Copy every line below where the string "code" is found.

| INPUT DATA |
+--

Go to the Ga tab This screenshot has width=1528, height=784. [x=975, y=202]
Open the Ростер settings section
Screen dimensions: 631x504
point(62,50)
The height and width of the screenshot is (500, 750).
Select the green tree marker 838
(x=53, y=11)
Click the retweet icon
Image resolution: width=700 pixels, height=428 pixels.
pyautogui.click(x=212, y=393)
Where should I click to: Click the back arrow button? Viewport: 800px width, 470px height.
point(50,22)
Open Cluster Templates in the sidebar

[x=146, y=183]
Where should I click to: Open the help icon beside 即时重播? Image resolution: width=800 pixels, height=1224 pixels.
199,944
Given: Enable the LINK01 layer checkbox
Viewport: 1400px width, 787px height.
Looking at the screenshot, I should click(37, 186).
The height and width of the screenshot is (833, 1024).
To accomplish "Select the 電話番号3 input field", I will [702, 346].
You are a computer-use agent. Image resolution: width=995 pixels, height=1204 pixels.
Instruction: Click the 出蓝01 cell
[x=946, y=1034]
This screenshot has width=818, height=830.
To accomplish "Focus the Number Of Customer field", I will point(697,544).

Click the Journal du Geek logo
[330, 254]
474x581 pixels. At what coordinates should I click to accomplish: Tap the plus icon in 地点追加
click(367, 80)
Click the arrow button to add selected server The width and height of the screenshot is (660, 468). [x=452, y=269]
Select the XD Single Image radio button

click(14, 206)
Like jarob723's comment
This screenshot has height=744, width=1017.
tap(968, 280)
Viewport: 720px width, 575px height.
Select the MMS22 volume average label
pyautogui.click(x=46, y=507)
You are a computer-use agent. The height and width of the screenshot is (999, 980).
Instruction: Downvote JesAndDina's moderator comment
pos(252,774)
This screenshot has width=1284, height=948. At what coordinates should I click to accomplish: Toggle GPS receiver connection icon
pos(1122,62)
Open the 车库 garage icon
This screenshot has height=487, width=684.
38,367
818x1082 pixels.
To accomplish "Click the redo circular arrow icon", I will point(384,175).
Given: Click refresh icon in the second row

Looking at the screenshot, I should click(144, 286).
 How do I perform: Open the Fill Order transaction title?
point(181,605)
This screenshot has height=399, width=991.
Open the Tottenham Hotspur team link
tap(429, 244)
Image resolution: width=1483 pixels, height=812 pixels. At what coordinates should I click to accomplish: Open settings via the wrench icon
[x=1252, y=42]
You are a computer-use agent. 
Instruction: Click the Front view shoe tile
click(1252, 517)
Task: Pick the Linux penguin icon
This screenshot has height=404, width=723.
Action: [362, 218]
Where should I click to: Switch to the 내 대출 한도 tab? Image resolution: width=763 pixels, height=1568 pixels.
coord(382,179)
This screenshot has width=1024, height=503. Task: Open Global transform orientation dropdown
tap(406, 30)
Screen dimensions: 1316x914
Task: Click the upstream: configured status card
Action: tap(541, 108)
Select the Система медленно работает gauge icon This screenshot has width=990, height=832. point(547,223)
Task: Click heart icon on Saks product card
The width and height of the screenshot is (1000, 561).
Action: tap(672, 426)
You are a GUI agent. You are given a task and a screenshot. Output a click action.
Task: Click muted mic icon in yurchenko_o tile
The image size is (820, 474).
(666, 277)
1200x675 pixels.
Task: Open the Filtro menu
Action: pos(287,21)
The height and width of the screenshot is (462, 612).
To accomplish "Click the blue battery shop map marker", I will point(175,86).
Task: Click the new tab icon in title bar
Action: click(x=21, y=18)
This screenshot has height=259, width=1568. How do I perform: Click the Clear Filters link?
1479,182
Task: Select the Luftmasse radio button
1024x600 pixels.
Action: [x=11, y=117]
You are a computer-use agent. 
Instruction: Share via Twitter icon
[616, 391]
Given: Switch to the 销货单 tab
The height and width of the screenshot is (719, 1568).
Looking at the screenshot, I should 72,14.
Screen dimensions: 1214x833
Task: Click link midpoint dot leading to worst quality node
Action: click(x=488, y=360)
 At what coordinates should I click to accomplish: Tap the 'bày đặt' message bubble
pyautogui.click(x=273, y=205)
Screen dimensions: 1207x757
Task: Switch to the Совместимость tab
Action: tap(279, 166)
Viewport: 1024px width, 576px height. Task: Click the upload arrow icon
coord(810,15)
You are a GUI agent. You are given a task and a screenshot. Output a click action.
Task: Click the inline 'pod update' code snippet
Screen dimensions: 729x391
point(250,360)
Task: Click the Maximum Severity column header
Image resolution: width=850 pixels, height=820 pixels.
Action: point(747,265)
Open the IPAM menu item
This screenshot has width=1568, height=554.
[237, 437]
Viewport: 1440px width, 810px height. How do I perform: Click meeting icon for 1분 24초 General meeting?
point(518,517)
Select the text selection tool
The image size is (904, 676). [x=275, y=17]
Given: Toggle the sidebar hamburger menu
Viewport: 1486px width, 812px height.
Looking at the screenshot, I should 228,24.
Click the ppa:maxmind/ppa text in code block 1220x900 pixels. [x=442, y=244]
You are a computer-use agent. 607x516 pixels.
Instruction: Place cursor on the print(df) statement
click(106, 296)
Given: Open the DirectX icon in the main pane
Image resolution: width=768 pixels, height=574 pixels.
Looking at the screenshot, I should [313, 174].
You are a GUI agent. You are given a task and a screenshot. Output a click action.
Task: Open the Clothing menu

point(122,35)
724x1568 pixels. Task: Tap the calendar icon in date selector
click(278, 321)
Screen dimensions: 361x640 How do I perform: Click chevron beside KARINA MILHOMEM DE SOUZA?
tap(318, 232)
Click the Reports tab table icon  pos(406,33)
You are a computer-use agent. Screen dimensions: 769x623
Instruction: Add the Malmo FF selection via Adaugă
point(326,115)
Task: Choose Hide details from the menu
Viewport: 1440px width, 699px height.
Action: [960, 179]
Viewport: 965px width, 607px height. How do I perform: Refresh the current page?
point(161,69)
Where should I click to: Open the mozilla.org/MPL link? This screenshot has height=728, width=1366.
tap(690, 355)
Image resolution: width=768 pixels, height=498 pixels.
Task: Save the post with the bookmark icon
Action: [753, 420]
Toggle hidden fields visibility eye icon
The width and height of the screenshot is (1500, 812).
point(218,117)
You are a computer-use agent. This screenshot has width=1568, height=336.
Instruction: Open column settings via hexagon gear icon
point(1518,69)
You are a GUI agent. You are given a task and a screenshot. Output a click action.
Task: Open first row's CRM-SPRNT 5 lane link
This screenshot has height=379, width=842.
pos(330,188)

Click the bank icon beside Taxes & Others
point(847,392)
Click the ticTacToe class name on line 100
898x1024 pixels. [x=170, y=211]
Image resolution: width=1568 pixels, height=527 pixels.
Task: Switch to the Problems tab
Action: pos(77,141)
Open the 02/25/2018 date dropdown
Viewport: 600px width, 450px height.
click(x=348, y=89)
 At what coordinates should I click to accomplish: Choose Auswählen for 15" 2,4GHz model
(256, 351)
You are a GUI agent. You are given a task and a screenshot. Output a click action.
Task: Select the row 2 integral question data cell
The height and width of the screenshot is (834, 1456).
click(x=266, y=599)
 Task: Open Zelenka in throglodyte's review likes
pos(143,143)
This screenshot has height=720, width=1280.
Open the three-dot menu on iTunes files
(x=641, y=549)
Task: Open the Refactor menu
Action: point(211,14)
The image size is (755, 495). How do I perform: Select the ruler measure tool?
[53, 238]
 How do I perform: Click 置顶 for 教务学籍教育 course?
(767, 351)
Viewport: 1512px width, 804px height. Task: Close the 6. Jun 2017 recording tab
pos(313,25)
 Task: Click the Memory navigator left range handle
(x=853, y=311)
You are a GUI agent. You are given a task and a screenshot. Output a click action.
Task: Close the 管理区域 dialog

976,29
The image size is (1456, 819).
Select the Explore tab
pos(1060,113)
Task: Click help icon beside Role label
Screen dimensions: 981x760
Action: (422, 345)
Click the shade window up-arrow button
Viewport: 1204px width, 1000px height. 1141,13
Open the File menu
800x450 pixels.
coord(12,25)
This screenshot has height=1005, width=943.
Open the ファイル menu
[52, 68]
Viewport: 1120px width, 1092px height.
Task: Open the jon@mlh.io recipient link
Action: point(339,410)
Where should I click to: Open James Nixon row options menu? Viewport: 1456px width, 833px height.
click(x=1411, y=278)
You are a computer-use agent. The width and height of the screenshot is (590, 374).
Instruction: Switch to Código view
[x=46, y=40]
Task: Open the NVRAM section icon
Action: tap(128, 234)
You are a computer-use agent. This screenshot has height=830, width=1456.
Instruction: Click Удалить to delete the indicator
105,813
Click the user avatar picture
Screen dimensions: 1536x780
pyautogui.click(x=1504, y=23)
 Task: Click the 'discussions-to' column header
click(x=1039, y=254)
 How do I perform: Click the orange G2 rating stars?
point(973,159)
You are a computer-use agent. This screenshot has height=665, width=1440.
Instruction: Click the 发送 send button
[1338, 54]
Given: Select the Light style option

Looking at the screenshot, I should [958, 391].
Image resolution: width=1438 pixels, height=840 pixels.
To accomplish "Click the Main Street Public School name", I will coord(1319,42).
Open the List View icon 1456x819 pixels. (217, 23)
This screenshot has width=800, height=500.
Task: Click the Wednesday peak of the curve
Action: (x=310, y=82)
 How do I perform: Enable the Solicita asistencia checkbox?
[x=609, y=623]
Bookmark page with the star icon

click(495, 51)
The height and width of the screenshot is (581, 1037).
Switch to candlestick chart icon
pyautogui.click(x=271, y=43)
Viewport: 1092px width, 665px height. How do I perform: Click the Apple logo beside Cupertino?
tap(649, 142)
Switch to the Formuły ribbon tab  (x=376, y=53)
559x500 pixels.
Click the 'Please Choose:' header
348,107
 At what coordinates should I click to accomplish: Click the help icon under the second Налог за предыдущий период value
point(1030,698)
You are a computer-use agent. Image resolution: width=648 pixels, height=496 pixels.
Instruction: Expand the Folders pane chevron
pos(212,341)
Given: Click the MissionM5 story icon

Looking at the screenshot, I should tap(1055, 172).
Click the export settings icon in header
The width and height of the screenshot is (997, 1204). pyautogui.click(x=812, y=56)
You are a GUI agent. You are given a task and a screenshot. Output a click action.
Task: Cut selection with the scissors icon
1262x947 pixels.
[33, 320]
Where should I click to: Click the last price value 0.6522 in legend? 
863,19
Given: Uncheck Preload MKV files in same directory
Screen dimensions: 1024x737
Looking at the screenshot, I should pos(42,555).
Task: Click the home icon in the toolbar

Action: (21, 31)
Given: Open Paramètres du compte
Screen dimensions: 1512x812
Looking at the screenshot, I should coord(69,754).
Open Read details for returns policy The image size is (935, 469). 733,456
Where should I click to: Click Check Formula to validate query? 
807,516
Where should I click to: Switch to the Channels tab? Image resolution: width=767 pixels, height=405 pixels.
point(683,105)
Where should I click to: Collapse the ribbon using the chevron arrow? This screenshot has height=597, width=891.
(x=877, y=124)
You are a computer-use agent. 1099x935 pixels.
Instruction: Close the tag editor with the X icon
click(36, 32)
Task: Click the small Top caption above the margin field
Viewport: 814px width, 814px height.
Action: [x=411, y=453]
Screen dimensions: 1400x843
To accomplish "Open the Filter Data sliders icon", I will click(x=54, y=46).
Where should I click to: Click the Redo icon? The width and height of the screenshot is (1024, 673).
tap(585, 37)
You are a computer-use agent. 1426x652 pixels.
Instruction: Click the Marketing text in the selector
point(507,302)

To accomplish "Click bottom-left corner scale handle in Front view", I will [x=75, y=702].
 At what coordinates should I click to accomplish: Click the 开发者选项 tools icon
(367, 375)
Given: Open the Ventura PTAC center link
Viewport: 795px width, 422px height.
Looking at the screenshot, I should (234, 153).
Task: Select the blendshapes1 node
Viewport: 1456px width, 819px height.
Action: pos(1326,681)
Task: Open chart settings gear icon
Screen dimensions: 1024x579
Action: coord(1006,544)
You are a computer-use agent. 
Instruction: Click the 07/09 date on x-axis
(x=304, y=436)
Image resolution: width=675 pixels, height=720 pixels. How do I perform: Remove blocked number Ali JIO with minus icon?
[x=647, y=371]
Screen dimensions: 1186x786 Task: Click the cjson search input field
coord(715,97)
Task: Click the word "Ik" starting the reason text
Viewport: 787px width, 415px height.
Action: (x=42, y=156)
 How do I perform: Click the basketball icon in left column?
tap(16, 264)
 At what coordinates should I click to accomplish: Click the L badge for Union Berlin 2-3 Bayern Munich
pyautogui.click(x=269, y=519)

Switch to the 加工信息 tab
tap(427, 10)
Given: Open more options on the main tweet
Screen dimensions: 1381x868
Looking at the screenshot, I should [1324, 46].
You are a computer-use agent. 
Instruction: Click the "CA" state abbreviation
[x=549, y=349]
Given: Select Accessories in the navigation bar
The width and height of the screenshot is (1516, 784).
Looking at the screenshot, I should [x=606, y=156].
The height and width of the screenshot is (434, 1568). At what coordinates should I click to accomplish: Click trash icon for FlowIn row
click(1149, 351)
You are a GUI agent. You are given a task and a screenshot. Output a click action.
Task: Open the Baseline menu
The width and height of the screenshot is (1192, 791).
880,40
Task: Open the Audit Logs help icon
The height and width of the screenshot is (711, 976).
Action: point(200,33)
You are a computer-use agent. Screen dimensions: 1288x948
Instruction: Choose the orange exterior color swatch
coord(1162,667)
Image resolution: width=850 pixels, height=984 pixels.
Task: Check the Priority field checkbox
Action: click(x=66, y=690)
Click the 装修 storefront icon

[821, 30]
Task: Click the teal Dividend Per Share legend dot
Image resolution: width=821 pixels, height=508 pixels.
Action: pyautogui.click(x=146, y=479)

+--

| SOLUTION |
Task: Click the inline 'pod update' code snippet
Click the ppa:maxmind/ppa text in code block 1220x900 pixels. [x=442, y=244]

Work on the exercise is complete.